Once a decrease in GFR has been established, the cause of this decrease (prerenal, renal, or postrenal) has to be determined. A good history and physical exam may help (are there indications for fluid loss, cardiac problems, difficult micturition, dehydration, etc) as well as examination of a urinary sample (USG, protein concentration, sediment), and the ratio between urea and creatinine levels in plasma (see above). Assessment of dehydration by biochemical parameters is also useful (e.g., PCV, plasma osmolality, Na, albumin, total protein, etc), but each of these has its limitations. Once renal failure is suspected, measurement of PCV, reticulocytes, calcium, phosphate, sodium, potassium, and the acid-base balance may be performed to reveal the stage (acute or chronic) and severity of the kidney dysfunction. Very recently, determining the size of the parathyroids by ultrasonography has been shown to be helpful to differentiate between acute and chronic renal failure (Reusch et al, 2000). Determination of the urinary alkaline phosphatase : creatinine ratio (normally <10 x 103 U/μmol) and the plasma concentration of carbamylated haemoglobin may also be helpful to differentiate acute form chronic renal failure. The urinary AP:creatinine ratio is increased in acute renal failure as a result of the release of AP from damaged tubular cells in the urine (Heiene et al, 2001a), and plasma carbamylated haemoglobin concentrations are increased because of prolonged exposure to urea (Heiene et al, 2001 b). A urinary culture is essential in the course of the diagnostic work-up of CRF, because urinary tract infection often complicates the clinical picture of patients with CRF. Ideally, this should be repeated on a regular basis, but at least when the clinical picture changes considerably. Ultimately, histopathological examination of an ultrasound-guided kidney biopsy may reveal the primary cause and stage of kidney failure. However, if a case of 'normal CRF is suspected, the pathologist will only give 'chronic tubulointerstitial nephritis' as a result, which doesn't tell us anything new about the initial cause or the prognosis. So the indications for a performing a kidney biopsy are quite limited (Table 4).

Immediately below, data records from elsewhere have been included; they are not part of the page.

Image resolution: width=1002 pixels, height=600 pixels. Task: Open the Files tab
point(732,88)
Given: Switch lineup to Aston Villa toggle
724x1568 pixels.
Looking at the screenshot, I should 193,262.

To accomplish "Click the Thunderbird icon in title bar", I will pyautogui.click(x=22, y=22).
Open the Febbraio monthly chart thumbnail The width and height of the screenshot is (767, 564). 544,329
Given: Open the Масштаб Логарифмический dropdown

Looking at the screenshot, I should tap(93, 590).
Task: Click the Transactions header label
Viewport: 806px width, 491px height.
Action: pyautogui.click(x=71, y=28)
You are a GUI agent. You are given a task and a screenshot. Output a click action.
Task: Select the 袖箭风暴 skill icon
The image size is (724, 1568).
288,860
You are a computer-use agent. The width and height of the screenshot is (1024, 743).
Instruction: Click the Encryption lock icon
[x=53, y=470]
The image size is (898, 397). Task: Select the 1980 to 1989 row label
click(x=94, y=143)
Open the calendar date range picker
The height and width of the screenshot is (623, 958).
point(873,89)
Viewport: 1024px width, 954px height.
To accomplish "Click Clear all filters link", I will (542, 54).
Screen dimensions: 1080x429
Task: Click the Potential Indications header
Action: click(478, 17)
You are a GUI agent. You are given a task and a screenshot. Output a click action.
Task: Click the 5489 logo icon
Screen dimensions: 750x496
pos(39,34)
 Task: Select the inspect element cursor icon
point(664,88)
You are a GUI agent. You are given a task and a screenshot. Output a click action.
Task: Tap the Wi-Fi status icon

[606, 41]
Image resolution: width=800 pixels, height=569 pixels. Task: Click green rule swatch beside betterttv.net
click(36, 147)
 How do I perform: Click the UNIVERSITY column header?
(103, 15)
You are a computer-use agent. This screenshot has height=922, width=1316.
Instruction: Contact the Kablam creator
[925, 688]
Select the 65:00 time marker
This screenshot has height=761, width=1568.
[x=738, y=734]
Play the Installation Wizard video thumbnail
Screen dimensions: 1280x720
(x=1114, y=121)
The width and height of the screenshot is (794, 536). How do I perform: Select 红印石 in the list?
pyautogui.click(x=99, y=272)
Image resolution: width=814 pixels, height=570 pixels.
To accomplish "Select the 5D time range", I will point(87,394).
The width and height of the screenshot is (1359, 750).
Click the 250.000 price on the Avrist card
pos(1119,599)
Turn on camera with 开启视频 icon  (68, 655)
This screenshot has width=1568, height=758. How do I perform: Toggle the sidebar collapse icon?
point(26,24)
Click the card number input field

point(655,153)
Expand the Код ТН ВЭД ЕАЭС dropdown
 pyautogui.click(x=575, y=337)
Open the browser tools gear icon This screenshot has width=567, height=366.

Table 4. Indications for Taking an Ultrasound-Guided Renal Biopsy

 Differentiation acute from chronic renal failure

 Nephrotic syndrome

 Suspicion of renal tumour

 Suspicion of pyelonephritis

 Renal haematuria

 Diagnosis of inherited renal disorder

 Suspicion of FIP or FeLV


Although the primary aim of this abstract is to cover the diagnostic work-up of patients with suspected renal failure, we would like to share some thoughts on the long-term management of these patients as well. Recent advances in this area have shown to increase both the quality of life and the life expectancy in these patients.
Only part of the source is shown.